With the rule of law as laid down in the above-cited case before us, we turn to the record to ascertain the facts. The mother deeded to the appellee, her daughter, the property involved in this dispute. In that deed it was stated that part of the other valuable considerations was that the grantee was to give the proper care and attention to the grantor. This deed was carefully prepared by a lawyer and explained to the parties. There is no dispute in regard to the deed or that both the grantor and the grantee were fully aware of the provisions of same and yet we find that just five months and four days after the deed was executed, the appellee, the grantee, left the mother's home, taking with her, if not all her belongings, at least all of the valuable ones.

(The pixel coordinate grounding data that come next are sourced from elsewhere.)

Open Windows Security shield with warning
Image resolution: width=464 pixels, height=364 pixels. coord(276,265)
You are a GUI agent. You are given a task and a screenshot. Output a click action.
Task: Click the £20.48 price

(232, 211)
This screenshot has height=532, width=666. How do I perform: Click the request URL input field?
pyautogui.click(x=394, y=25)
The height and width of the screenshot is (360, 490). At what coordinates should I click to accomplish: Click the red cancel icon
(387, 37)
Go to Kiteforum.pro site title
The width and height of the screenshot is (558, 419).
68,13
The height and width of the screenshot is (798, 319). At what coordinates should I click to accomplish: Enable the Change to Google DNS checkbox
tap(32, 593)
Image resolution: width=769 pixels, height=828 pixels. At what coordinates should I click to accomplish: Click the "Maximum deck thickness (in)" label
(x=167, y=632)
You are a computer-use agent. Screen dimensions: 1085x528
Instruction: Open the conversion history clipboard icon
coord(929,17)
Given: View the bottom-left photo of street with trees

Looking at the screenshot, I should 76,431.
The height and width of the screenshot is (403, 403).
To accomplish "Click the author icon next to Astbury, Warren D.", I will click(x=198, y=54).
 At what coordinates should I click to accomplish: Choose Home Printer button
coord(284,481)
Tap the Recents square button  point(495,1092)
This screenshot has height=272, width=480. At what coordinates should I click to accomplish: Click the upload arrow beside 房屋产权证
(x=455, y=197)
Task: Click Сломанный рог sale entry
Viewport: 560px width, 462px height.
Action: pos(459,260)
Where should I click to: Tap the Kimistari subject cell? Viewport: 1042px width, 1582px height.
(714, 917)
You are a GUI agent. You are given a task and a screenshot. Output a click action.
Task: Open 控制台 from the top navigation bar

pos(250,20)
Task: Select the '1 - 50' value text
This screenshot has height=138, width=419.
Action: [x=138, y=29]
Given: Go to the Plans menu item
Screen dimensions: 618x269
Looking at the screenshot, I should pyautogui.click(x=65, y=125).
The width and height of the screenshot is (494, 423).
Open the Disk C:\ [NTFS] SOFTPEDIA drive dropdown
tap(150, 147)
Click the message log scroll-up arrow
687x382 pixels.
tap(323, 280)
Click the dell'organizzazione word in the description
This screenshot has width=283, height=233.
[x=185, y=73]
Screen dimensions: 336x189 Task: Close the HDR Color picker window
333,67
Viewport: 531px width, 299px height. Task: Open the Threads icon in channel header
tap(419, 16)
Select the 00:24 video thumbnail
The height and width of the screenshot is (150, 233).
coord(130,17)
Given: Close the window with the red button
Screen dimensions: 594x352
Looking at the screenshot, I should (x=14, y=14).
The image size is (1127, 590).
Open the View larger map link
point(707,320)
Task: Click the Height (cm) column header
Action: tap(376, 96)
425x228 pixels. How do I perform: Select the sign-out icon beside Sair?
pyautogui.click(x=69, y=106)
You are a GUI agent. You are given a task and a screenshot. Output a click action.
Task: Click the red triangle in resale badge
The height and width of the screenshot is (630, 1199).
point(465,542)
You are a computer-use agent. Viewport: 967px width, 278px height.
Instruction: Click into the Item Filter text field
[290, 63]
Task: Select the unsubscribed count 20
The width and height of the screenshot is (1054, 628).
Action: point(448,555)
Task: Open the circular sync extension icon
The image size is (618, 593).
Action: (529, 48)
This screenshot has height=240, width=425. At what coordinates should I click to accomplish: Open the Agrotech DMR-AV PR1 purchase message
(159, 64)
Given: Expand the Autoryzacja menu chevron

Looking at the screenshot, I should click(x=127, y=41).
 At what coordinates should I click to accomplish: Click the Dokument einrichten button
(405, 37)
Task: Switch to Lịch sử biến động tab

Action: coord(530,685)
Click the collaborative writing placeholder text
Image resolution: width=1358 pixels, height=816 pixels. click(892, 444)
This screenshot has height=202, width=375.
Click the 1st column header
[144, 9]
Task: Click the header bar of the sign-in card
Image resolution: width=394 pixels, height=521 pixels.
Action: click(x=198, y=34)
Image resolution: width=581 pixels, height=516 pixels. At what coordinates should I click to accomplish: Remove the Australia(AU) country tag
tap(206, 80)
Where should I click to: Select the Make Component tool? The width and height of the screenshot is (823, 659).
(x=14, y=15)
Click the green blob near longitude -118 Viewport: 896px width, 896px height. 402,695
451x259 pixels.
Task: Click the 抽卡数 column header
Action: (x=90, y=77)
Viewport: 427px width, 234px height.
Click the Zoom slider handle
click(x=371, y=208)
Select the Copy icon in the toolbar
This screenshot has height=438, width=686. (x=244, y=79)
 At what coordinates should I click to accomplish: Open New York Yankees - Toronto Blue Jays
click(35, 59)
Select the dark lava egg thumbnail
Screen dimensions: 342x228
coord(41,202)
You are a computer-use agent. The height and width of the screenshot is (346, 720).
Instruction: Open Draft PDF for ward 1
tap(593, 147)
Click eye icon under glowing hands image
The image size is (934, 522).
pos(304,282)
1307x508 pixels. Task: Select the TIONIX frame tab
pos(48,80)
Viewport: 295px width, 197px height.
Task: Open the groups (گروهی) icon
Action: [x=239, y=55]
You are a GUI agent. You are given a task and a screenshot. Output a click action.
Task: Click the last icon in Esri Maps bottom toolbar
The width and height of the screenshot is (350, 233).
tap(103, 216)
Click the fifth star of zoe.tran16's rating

In appellee's brief she makes the following concession. We quote:
"If there was convincing evidence that she never intended to return and had every intention of abandoning her mother to whatever fate the future would hold, then the situation would be entirely different. That, however, is not the record here. It is true that when she was about to leave her mother wanted her to stay, but Mrs. Godfrey evidently felt that if she did stay there would simply be a recurrence of the nagging and fault finding and trouble, and that it would be the best for all concerned for her to go away on a visit or for a temporary trip."
We cannot agree with the appellee that the record does not show that Mrs. Godfrey left her mother, not on a temporary trip but with the idea in mind of never returning. Her mother did not want her to leave. On the day she left her mother was in tears. One of the main witnesses for the appellee, Blossom Razor, testified. We quote from the abstract:
"When Rena left she said she didn't know whether she was coming back or not. Unless conditions changed she didn't think she would come back. The Court: What? A. Unless conditions changed she said she didn't think she would come back."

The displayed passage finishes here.